Little Eleanor, just 5 days old and wearing a hooded fuzzy bear onesie, slept soundly in her mother's arms as they waited on the pier by the aircraft carrier. She was about to meet her father, aviation machinist's mate Raymond Dillon, for the first time.
“Today is actually her due date — so he is late but she was also early,” mom Jana Dillon said with a laugh.
Thousands of families braved frigid temperatures Wednesday to welcome the USS Gerald R. Ford back from its maiden deployment to hostile waters. The Gerald R. Ford Carrier Strike Group left Naval Station Norfolk in May but the Department of Defense extended its deployment at sea by 76 days, or from six to 8½ months.
The thrice-extended deployment meant crew members spent Thanksgiving, Hanukkah, Christmas and New Year's Eve — holidays they expected to share at home with loved ones — at sea.
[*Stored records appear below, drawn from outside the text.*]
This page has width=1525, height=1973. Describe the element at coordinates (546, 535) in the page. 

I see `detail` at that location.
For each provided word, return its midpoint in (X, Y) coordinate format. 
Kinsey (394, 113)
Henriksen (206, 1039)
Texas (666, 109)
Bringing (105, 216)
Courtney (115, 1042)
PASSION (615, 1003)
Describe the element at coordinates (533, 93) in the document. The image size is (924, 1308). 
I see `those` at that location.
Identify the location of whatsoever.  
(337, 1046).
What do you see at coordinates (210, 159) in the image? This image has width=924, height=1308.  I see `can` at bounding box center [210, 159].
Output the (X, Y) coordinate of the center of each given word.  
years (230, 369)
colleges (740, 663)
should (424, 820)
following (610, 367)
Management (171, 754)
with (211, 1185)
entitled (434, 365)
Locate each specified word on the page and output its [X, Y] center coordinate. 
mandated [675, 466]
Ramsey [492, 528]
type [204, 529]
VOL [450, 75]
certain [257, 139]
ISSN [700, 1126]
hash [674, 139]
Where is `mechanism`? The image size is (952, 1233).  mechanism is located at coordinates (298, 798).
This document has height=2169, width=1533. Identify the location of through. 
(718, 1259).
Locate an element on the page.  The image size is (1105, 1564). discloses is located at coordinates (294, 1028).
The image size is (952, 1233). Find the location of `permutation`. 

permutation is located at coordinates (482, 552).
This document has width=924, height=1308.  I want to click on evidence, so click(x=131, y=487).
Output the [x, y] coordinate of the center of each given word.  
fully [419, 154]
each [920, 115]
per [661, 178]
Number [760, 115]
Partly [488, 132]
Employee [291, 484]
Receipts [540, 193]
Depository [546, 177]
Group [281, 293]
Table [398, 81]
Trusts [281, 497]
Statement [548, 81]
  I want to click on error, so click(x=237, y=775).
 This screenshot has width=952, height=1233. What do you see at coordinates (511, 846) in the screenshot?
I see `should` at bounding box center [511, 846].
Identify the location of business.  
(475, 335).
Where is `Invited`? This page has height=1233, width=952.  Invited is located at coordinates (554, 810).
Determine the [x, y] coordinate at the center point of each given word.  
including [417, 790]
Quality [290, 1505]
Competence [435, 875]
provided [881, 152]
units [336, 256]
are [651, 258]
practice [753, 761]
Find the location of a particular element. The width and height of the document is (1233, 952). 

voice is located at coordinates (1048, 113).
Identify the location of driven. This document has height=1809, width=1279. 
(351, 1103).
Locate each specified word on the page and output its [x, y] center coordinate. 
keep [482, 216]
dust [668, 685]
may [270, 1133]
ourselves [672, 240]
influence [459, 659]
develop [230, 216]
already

“You just have to recognize that the world is out of your control,” Jana Dillon said. “You have to kind of be along for the ride.”
The crew took the extensions in stride, said Rear Adm. Erik Eslich, commander of the Ford strike group, as he stood pierside after disembarking from the carrier.
“We made the best of the situation,” Eslich said. “We held our heads high and took care of each other. I couldn't be prouder of what we did as mariners and aviators but also what we did as human beings.”